タウンレポート 泉区でも震災の影響が 日用品求め行列 給油待ちで渋滞
3月11日の東日本大地震発生時、記者は立場駅近くの長後街道沿いにあるビルの3階にいた。経験したことのない長い横揺れに立っていることができず、非常階段の手すりにつかまりながら降りて何とか屋外に出るも、激しい揺れが収まるのを、ただただ待つしかなかった―。
地震による影響を泉区役所防災担当に確認したところ、区内では家屋の一部破損6件、ブロック塀の倒壊6件、軽症1件(倒れた扉を戻そうとした区民が転倒)、中田東の約150世帯と中田南の約150世帯で停電、東原交差点の信号機が一時的に不点灯、水道管の障害1件、エレベーター閉じ込め1件が発生した(3月25日現在・速報値)。
公共施設関連では、新橋小学校の水道ポンプ破損、泉スポーツセンター天井に多数ひび割れ、葛野小学校の屋内階段壁にひび、下和泉小学校でコンクリートの小破損があった。

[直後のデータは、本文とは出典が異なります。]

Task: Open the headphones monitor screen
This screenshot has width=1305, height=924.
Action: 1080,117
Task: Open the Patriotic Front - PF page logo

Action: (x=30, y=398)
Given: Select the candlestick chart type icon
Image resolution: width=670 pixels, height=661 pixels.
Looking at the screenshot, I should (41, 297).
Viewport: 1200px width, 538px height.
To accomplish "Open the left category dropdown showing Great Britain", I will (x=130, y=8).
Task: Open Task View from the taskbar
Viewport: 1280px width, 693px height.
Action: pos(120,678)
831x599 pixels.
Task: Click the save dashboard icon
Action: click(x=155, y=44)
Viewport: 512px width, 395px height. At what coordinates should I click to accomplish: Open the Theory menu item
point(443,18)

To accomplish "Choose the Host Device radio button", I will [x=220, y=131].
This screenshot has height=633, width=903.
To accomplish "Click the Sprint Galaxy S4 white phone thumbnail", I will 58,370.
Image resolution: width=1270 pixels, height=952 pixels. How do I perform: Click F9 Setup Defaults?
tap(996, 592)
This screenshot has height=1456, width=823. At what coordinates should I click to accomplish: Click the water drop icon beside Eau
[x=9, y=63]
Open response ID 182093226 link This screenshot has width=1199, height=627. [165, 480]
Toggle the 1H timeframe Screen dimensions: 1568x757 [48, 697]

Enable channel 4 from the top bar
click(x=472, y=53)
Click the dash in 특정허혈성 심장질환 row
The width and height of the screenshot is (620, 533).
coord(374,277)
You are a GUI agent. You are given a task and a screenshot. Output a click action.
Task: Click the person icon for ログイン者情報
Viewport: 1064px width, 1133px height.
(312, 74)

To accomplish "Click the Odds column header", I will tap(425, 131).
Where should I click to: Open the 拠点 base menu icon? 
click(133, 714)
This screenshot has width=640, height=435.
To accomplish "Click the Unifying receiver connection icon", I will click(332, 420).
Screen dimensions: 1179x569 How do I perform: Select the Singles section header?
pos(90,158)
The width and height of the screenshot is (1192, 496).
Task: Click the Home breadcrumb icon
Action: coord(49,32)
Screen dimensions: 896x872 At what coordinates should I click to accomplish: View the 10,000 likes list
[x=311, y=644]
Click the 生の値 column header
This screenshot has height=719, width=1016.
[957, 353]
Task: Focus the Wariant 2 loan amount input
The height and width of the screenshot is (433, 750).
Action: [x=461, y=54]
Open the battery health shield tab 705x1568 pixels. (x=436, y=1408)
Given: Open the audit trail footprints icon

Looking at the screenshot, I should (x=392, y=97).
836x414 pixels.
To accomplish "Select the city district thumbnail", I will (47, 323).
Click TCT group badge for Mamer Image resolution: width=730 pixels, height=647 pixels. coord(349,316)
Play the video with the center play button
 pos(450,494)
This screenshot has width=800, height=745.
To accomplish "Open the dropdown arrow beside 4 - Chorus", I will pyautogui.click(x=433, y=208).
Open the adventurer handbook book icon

当日は、相鉄線や横浜市営地下鉄、JRなどの鉄道交通網が遅延や運休となり、夕方以降は各地で道路が渋滞。バスやタクシーにも影響し、帰宅の足が閉ざされた帰宅困難者1名が区総合庁舎に宿泊した。
翌日以降は、東京電力の計画停電による鉄道交通網の運休や店舗の閉店等が、区民生活に影響した。
スーパーやコンビニ、ドラッグストア、ホームセンターでは保存のきく食料品や飲料水、日用品などを求める人が殺到し、生活用品の品薄状態になった。計画停電中は閉店する店も多く、再開を待つ人の行列も各地で見られた。
ガソリンや灯油を求める人による渋滞も顕著となり、渋滞の先はガソリンスタンドという現象が1週間ほど続いた。
各種イベントも多くが中止に。テアトルフォンテでは16日から18日まで点検による臨時休館とした。18日に同所で泉区映画祭を予定していた主催者らは、中止を知らずに来場した人に謝罪した。泉公会堂は3月中を臨時休館にしている。泉図書館では輸送トラックがガソリンを確保できないため、貸出受付を一時ストップした。
計画停電中は信号が消えるため、泉警察署では、交差点では警察官の指示に従うか、警察官がいない場合は交差点手前で一時停止して周囲の歩行者や車両を確認し、速度を十分に落とした通行を呼びかけている。
泉消防署から福島へ 緊急消防援助隊として4人派遣
東日本大震災の被害を受け、全国の消防隊で組織された「緊急消防援助隊」が同日の発災直後から被災地へ派遣された。
横浜市消防局からも84隊354人(3月28日現在)が出動し、泉消防署からは4人が福島県で応援活動にあたった。
岡津救急隊からは3月19日に中嶋英之隊長と田名網忠隊員、堀江昇隊員が現地へ。3人は、東京電力福島第一原子力発電所から20〜30Km圏内にある病院の入院患者を、他県に搬送した。
中嶋隊長は「群馬県の医療機関に患者さんを搬送したときは片道280Kmあり、高齢の方の体力が心配でしたが、無事に任務を終了して一安心でした。患者さんが、搬送途上に救急車の振動を『地震なの?』と私に聞いていたことが印象的でした。この地震は被災者の方の心にも大きな傷をつけたと思いました。少しでも、多くの地元の方々を勇気づけることができて良かったと思いました」と活動を振り返った。
現地での活動を通して「自然の力の前に、個々の人間は無力だと感じましたが、同時に、皆が助け合おうという意識が生まれると、人は大きな力を出すものだとも思いました」ともコメントした。
中田特別救助隊からは3月22日に本多隆樹中田特別救助隊隊長が現地へ向かった。東京電力福島第一原子力発電所での放水活動を予定していたが、原子炉を目前に黒煙が上がったため、緊急退避となり、活動中止となった。
本多隊長は「原発事故の派遣命令を受け、微力ながら力になりたいという思いで、現地に向かいました。地震と放射能による被害は、私が想像していた以上に深刻で、多くの生命や財産を失ったことを物語っていました。私の父の故郷は福島県いわき市で、以前来たときとは変わり果ててしまい見る影もなく言葉を失いました」と話した。
緊急退避のため、活動は中止となったが「有事の際には組織の枠を超えて協力し合い、災害に立ち向かう『使命感』は次の部隊に引き継いできたつもりです」ともコメントした。